Task set.
- a) Please copy the passage from the Arches National Park post word for word, from "My breathable trailrunners" up to and including "were more horrified.".
- b) Answer these questions from the Arches National Park post:
(i) Why did the writer go up to Delicate Arch?
(ii) How long did the walk at Devil's Garden turn out to be?
(iii) What color are the writer's new shoes?
- c) List every place name that appears in the Arches National Park post.

Arches National Park, Utah

Arches is park with a lot of roads. It attracts an international crowd, many Asians and Germans. There are some hiking trails but it is also ideal for people who have RVs and just like to drive around. In my mind, if you’ve seen one arch you’ve seen em all. But still, since it was there I had to go.

I went up to Delicate Arch last night to catch the sunset and see if a decent picture could be taken with crapass camera. I met a bunch of funny people at the overlook and one of them offered to take my picture, she did a pretty good job. After which I took myself to an actual restaurant for a burger. The waiter had issues and sat down at my table without my permission, I thought this awfully annoying. He probably thought he was being cool and hip. I had no choice but to steal the bandana napkin.

This morning I decided to go see more arches wanted to tool around the Devil’s Garden area. But beforehand I wanted to make myself an egg white omelet. I don’t know what it is about these krauts but they are the rudest travelers on the planet. Usually when they annoy me I am in some third world country and try my best to behave so there isn’t much I can do……but this time they were on my turf. So the annoying krauts decided to serenade me with their generator as I ate my breakfast at the picnic area. The krauts, of course, weren’t leaving their RV so they could sit in air-conditioned splendor. I guess they thought that no one would complain since they were hermetically sealed in their Winnebago, little did they know. We had words, the krauts decided to turn their generator off, Freulein Kraut proceeded to give Cham the evil-eye. I evil-eyed her back and felt empowered. I am making it my personal mission to teach all the krauts proper vacation etiquette, I think I have my work cut out for me in this regard.

And what is it with these Germans and their trekking poles? They take them everywhere, they must use them when they go to the corner store for milk.

I get to Devil’s Garden and proceed with my walk. Naturally I took the longer more difficult way. Upon looking at the map, realized it was going to be 6 miles. I was wearing the wrong shoes and had no water but I decided this would make it more challenging. I got a little parched but was no worse for wear.

My breathable trailrunners were shot and I had to buy a new pair. The new shoes are made for slickrock and should give me more grip, but the fucking things are a rather ugly lavender. If I am ever invited to a bridal shower on a mountain I’m ready. I took a shower at the white trash trailer park, poor minivan had to park next to some sort of demolition derby mobile, I don’t know which one of us were more horrified.

Provided records.
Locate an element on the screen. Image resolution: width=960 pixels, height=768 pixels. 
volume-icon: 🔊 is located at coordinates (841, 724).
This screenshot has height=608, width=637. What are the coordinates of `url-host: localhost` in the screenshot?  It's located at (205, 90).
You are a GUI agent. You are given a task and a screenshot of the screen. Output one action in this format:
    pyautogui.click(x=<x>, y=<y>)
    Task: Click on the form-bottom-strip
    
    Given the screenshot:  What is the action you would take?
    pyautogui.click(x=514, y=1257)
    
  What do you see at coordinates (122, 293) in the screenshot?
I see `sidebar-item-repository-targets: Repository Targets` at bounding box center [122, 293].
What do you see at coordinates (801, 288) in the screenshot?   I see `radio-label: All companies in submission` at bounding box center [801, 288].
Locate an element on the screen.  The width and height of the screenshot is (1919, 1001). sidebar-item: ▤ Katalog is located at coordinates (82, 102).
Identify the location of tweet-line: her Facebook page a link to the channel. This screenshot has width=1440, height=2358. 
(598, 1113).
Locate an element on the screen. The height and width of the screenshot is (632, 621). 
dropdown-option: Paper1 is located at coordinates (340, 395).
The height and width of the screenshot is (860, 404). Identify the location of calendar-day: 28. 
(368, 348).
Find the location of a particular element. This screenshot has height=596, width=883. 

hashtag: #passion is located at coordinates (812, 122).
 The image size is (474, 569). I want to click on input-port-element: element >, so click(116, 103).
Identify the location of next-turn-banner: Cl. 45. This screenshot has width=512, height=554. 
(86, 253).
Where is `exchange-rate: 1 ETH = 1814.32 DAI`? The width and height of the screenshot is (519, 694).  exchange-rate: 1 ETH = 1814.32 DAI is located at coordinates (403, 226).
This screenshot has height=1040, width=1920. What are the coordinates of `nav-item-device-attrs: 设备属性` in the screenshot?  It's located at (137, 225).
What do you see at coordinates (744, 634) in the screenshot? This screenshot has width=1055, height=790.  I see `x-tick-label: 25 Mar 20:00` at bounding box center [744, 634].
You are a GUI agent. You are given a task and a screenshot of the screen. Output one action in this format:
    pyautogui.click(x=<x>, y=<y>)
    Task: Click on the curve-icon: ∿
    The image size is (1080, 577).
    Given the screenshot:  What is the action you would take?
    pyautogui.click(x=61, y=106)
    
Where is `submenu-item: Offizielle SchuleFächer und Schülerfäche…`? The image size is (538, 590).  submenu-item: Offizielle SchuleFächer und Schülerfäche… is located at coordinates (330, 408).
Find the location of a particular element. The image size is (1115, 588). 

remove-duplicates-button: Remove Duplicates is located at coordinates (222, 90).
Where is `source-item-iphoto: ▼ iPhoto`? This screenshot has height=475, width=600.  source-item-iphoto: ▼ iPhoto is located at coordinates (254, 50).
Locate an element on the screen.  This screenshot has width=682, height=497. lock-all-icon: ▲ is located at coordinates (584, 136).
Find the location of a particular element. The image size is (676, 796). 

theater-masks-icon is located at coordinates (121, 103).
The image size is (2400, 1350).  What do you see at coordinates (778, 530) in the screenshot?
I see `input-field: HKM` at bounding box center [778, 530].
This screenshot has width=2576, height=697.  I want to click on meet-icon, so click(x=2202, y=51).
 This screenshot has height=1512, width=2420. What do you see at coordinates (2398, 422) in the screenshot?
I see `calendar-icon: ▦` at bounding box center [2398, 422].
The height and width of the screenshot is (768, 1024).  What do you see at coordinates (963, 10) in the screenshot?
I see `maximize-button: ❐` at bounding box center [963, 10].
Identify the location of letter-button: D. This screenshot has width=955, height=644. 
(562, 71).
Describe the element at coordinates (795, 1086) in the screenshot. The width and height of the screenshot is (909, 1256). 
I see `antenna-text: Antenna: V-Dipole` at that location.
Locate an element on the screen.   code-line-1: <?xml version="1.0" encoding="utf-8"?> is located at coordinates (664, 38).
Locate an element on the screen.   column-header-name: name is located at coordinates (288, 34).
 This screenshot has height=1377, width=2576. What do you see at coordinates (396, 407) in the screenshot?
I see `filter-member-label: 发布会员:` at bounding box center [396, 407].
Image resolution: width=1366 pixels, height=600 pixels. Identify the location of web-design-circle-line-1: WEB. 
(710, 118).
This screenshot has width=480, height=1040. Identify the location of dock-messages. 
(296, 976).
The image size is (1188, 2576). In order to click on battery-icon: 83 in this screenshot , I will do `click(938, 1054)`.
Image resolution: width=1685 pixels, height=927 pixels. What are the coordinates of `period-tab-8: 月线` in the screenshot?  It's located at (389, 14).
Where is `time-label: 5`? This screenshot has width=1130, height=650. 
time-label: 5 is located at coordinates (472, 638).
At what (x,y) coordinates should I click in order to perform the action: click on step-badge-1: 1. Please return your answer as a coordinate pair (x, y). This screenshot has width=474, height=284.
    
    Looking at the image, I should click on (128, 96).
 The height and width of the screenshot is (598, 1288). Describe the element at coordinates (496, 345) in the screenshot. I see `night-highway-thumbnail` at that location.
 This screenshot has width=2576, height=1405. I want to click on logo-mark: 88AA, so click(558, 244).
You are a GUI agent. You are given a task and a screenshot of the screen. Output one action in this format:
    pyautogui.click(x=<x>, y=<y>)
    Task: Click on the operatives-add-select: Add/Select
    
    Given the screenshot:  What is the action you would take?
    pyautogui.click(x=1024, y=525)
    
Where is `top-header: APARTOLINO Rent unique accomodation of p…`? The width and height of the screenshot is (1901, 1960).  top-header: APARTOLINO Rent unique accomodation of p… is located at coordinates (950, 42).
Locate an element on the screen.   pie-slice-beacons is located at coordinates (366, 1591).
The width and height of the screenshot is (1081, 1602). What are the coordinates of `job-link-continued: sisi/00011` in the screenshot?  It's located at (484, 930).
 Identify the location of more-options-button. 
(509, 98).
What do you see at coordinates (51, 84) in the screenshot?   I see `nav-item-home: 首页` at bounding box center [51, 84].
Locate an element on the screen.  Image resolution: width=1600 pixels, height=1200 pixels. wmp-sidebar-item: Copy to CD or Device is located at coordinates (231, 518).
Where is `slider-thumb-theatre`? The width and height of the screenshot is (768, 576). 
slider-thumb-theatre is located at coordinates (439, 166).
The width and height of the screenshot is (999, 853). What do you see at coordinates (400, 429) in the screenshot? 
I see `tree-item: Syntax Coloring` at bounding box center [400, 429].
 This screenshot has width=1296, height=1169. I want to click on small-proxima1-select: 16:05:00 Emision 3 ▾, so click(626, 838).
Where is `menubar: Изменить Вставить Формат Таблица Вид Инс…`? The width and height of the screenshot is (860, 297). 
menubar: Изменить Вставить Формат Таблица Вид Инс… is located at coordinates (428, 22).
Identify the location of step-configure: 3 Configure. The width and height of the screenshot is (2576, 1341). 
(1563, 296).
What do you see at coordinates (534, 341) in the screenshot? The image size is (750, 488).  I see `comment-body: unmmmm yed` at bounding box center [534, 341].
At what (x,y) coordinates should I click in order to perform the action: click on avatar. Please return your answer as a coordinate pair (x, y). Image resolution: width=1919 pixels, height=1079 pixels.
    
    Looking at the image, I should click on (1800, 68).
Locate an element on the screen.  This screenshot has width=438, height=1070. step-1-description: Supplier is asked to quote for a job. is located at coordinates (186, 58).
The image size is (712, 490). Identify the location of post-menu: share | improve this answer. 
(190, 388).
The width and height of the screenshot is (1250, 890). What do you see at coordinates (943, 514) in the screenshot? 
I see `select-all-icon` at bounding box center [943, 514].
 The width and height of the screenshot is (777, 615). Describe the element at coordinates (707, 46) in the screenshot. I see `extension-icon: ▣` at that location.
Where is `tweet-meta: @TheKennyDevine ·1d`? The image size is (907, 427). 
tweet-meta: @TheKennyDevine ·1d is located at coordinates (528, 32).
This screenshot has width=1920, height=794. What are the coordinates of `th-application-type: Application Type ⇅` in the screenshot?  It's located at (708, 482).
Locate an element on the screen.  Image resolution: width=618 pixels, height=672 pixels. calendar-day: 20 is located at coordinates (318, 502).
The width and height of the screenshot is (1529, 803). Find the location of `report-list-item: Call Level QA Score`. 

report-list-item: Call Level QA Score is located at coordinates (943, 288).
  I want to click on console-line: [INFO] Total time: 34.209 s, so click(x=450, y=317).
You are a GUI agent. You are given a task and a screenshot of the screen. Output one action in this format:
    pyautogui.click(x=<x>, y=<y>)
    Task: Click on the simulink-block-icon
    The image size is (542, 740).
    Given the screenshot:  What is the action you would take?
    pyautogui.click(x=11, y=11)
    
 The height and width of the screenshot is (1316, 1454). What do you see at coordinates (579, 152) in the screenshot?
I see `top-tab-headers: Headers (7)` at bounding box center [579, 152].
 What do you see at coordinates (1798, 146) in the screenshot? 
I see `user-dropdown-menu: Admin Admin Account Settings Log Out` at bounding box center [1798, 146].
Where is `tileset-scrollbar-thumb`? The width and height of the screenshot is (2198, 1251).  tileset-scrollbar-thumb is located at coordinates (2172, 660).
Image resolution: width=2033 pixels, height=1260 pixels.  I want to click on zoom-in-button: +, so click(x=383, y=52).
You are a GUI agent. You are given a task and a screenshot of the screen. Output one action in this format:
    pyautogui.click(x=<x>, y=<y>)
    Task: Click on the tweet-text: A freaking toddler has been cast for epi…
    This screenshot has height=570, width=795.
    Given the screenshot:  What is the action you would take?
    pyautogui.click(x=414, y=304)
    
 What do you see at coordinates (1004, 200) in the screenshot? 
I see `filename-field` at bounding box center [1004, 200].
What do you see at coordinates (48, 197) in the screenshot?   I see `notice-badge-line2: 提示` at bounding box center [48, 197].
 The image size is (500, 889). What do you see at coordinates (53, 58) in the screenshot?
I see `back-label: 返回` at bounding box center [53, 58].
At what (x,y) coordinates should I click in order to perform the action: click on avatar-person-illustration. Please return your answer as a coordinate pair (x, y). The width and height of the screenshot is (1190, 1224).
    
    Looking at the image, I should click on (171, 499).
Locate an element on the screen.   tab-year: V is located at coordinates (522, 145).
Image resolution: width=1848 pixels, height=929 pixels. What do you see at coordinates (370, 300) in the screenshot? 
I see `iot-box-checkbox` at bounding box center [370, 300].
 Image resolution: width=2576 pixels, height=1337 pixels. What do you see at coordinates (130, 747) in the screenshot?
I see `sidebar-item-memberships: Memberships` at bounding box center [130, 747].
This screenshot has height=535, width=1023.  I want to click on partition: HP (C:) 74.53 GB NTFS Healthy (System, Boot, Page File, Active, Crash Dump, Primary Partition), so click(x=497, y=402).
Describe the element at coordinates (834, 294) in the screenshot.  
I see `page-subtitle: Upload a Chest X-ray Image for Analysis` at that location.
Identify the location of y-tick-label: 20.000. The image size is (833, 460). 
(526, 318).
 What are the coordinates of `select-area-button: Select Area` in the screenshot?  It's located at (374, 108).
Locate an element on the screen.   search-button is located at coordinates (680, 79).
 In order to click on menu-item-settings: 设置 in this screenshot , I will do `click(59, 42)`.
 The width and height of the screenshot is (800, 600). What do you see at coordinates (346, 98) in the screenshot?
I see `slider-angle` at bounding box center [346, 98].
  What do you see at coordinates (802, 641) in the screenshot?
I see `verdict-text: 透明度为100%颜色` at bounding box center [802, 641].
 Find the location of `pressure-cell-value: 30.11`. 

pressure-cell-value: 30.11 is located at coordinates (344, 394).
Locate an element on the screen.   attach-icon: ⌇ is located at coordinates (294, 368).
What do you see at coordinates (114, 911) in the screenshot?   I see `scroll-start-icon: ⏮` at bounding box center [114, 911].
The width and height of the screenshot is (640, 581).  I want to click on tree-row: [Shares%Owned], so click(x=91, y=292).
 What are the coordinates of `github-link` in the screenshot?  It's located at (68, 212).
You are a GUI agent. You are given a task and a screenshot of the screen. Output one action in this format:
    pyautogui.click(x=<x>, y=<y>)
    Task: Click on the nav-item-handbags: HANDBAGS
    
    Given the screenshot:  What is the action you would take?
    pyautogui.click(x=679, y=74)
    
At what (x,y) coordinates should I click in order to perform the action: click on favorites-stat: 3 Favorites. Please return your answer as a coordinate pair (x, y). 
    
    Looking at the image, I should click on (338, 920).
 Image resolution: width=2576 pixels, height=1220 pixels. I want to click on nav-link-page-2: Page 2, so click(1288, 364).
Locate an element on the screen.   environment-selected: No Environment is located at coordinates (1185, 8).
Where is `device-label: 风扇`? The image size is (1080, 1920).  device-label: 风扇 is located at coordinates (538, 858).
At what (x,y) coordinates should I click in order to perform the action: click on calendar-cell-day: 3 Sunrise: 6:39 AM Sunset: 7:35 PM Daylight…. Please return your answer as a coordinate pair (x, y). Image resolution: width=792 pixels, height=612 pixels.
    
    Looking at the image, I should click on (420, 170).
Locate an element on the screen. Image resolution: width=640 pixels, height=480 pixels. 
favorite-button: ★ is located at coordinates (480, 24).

Answers given.
- a)
My breathable trailrunners were shot and I had to buy a new pair. The new shoes are made for slickrock and should give me more grip, but the fucking things are a rather ugly lavender. If I am ever invited to a bridal shower on a mountain I’m ready. I took a shower at the white trash trailer park, poor minivan had to park next to some sort of demolition derby mobile, I don’t know which one of us were more horrified.

- b)
(i) To catch the sunset and see whether a decent picture could be taken with the camera.
(ii) 6 miles.
(iii) Lavender.

- c)
Arches National Park
Utah
Delicate Arch
Devil's Garden